[Data entries]
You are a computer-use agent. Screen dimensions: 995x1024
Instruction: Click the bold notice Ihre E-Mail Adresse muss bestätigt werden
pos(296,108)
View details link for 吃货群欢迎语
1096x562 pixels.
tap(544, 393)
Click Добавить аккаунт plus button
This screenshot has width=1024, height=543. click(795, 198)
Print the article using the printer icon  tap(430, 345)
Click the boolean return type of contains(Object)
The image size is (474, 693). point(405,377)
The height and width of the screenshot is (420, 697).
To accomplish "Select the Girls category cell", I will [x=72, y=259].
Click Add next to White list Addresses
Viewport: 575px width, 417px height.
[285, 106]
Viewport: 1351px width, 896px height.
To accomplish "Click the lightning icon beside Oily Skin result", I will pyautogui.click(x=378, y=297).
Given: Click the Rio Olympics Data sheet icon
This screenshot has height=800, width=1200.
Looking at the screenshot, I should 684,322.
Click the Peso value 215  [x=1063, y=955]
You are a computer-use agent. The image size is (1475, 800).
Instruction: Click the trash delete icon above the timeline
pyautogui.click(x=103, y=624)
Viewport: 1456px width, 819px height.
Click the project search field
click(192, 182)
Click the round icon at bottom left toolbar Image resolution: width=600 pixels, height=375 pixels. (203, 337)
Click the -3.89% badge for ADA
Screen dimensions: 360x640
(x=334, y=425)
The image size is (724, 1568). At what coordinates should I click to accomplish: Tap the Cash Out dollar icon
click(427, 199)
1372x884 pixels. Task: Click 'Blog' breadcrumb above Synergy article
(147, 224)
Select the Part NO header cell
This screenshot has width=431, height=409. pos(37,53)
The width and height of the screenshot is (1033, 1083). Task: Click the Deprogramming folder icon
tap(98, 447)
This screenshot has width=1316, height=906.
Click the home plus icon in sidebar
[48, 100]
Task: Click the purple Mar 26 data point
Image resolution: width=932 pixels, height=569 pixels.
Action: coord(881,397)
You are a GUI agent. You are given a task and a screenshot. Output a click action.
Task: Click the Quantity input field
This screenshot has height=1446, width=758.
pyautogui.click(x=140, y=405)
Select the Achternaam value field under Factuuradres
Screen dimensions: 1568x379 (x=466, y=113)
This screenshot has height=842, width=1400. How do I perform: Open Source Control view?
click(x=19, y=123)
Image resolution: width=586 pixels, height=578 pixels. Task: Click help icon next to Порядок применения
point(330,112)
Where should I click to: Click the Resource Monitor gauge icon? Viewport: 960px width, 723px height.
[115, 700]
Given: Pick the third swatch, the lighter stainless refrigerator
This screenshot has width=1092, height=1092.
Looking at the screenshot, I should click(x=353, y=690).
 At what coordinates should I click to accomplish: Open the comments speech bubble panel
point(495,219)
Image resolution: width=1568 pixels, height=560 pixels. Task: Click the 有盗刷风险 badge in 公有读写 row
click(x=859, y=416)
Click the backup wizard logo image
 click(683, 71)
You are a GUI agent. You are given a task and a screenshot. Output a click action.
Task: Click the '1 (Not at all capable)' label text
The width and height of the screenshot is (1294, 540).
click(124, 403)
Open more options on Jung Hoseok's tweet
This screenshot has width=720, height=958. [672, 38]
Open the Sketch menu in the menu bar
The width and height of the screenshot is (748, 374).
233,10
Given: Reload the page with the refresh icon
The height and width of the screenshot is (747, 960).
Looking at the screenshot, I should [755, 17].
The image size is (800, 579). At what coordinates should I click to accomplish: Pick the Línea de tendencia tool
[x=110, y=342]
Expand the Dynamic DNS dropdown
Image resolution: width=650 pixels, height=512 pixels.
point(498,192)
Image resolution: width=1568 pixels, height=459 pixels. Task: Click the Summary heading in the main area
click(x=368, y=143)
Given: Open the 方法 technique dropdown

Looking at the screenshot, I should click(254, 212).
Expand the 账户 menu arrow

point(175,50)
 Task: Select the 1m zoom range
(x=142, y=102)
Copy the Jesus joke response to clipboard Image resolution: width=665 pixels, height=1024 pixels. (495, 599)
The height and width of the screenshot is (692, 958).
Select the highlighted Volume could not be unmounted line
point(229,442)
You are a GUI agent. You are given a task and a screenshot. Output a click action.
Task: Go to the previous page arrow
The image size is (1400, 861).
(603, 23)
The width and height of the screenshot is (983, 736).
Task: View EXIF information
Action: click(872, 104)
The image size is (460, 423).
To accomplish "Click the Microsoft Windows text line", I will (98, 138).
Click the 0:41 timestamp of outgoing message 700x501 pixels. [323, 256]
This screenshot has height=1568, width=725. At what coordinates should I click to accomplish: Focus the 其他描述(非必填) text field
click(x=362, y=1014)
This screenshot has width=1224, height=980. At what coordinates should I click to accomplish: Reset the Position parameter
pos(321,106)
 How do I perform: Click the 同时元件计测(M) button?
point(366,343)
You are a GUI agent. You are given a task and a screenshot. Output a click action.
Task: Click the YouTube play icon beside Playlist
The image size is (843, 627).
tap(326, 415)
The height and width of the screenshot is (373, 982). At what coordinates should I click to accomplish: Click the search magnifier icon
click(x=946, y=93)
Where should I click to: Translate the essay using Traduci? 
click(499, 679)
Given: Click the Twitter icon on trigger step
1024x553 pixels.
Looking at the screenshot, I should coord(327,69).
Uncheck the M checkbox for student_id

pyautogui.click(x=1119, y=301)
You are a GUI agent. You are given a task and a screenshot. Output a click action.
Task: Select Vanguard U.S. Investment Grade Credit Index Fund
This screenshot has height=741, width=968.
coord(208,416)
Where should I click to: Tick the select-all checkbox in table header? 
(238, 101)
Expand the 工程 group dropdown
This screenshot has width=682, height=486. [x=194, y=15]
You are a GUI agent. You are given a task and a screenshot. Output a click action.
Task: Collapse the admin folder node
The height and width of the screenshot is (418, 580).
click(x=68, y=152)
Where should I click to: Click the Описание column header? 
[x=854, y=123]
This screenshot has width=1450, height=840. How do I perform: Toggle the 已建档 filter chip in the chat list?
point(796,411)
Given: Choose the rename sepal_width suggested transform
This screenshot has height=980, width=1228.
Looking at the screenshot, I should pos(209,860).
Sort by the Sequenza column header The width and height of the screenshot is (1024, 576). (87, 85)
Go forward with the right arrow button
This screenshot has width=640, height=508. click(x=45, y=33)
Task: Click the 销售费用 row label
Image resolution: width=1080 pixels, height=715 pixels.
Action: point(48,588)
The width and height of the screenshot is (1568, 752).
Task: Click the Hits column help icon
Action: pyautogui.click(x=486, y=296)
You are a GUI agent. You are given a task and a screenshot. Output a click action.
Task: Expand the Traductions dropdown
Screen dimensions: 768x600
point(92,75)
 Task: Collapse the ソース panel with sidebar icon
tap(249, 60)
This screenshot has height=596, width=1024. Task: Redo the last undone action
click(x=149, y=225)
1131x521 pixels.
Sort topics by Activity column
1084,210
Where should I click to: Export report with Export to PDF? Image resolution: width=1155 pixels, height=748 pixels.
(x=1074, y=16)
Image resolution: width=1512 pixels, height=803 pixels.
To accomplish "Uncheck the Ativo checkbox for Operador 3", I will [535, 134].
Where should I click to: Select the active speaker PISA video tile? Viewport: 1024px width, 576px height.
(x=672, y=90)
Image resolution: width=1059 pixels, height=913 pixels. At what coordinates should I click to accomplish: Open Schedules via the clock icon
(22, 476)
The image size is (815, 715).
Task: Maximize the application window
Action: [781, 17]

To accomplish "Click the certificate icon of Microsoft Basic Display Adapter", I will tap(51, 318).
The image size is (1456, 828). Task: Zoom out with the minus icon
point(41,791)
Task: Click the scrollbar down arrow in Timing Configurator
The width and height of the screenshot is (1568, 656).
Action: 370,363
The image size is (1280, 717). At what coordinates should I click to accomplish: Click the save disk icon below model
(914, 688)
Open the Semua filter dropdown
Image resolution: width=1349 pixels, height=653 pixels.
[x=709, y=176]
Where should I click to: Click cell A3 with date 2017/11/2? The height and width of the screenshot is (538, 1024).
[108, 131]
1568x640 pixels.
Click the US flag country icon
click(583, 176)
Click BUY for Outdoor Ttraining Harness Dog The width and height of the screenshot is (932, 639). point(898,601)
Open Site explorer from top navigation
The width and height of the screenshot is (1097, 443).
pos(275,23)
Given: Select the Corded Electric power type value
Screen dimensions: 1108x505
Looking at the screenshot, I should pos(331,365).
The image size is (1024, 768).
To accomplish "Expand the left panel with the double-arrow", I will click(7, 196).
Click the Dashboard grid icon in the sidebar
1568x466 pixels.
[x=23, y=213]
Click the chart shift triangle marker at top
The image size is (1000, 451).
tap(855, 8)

TASK BRIEF: Please copy the records verbatim, from the very first line through the line containing "Print the article".

RESULT OF THE TASK:
You are a computer-use agent. Screen dimensions: 995x1024
Instruction: Click the bold notice Ihre E-Mail Adresse muss bestätigt werden
pos(296,108)
View details link for 吃货群欢迎语
1096x562 pixels.
tap(544, 393)
Click Добавить аккаунт plus button
This screenshot has width=1024, height=543. click(795, 198)
Print the article using the printer icon  tap(430, 345)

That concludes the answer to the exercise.